Снова и снова возвращается он к теме разума и сердца, проверяя ее своим творчеством. Он развивает целую концепцию художественного творчества как воплощения жизненной силы. Поэзия живет чувственным, конкретно-жизненным опытом, а не теориями и абстракциями.

«Поэт, как бы он ни глубоко погрузился в отвлеченность, остается в самой глубине поэтом, значит – любовником и безумцем. Когда дело дойдет до самого важного, он откроет сердце, а не ум, и возьмет в руки меч, а не перо, и будет рваться к окну, разбросав все свитки стихов и дум, положит жизнь на любовь, а не на идею. Корень творчества лежит в Той, которая вдохновляет, а она вдохновляет уже на все, даже на теорию, но, если она потребует и захочет, теории отпадут, а останется один этот живой и гибкий корень».

Здесь предугадана вся творческая судьба Блока. Теории уже спадали «ветхой чешуей» с вечно живого древа поэзии.

В середине 1903 года, перед женитьбой, он почувствовал, что находится накануне крутого поворота, что его мелодия «уже поет иначе».

Этой повестью долгих, блаженных исканий
Полна моя душная, песенная грудь.
Из этих песен создал я зданье,
А другие песни – спою когда-нибудь.

Последние письма из Наугейма – о «встрече на всю жизнь»: «Я не знаю, как труднее встретиться – для того, чтобы быть вместе всю жизнь, или разлучаться на всю жизнь…»

Ах, если бы он знал!

Шестого июля они встретились в Боблове. Сразу начались предсвадебные хлопоты – заказать в типографии извещение для родных и знакомых, узнать, какие бумаги нужны для венчания, оглашение, букет, церковь, певчие, ямщики…

В Шахматове съехались Франц Феликсович, тетка Марья Андреевна, из Трубицына явилась бодрая старушка Софья Григорьевна Карелина. Долго не могли решить – приглашать ли Александра Львовича, который прислал сыну на расходы тысячу рублей с наставительным письмом, – в конце концов решили не приглашать. Тот очень обиделся.

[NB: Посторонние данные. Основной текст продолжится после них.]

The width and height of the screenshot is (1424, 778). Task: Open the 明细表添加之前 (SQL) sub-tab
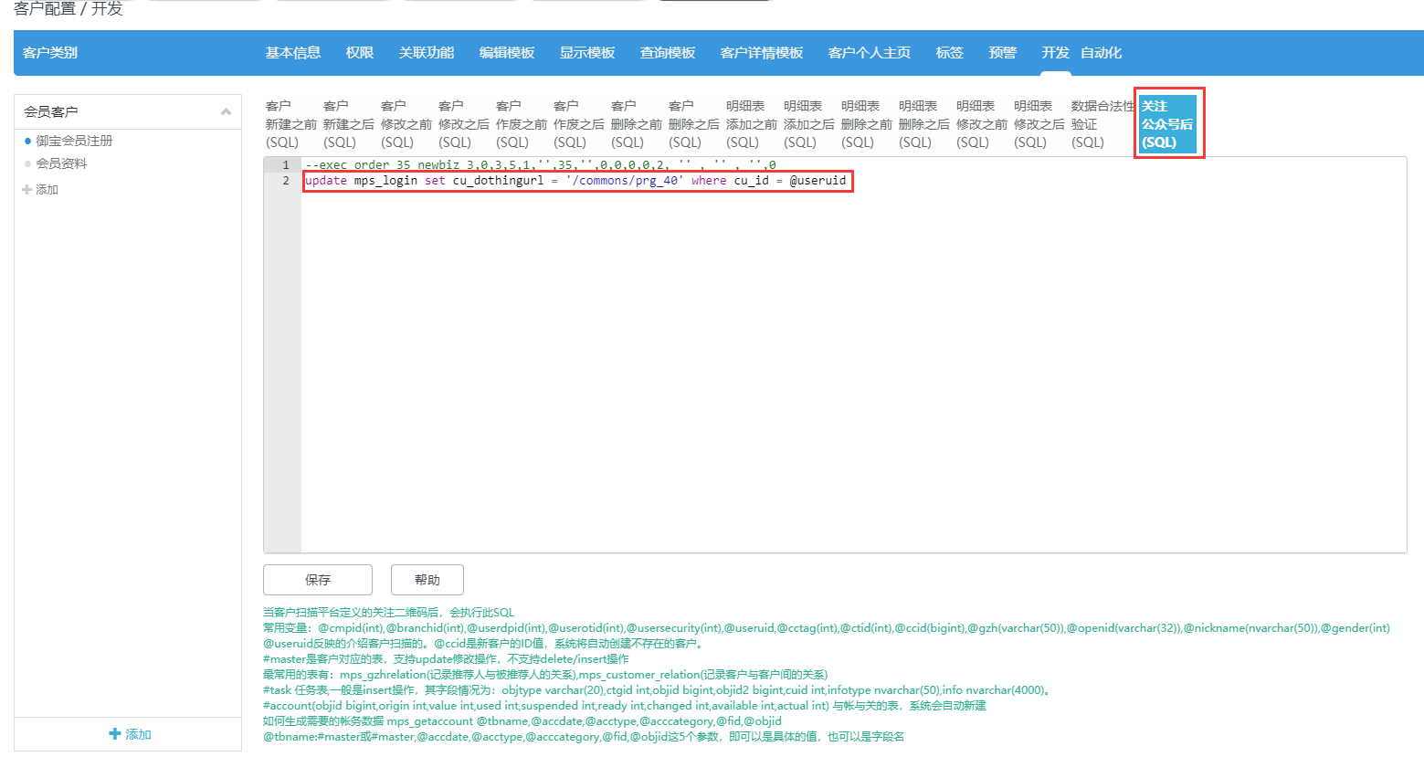point(751,124)
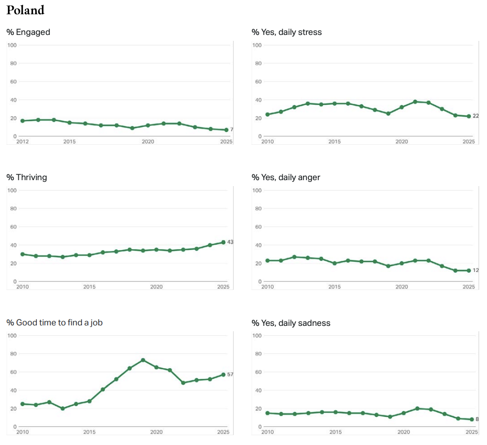
Task: Select the 2025 point labeled 57 in job chart
Action: [x=223, y=375]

Блок был полон тревожных мыслей и неясных предчувствий. «Странно и страшно», – записывает он накануне отъезда из Бад Наугейма. Последующие записи темноваты, но многозначительны: «Запрещенность всегда должна остаться и в браке»; «Если Люба наконец поймет, в чем дело, ничего не будет. Мне кажется, что Любочка не поймет»; «Люба понимает. Я ее обижаю. Она понимает больше меня»; «Прежде представлялось, как яблочный цветок, с ангельским оттенком. Ничего похожего нет. Все-таки не представляется некоторое, хотя ясно, что ничего, кроме хорошего, не будет…»

Не правда ли, записи эти производят несколько странное впечатление после бесконечных клятв и трепетных ожиданий. Запомним эти записи, – к ним еще придется вернуться.

Впрочем, сама свадьба была сыграна на славу. Блок был доволен. «Громадный факт моей жизни прошел в идеальной обстановке», – сообщил он Александру Гиппиусу.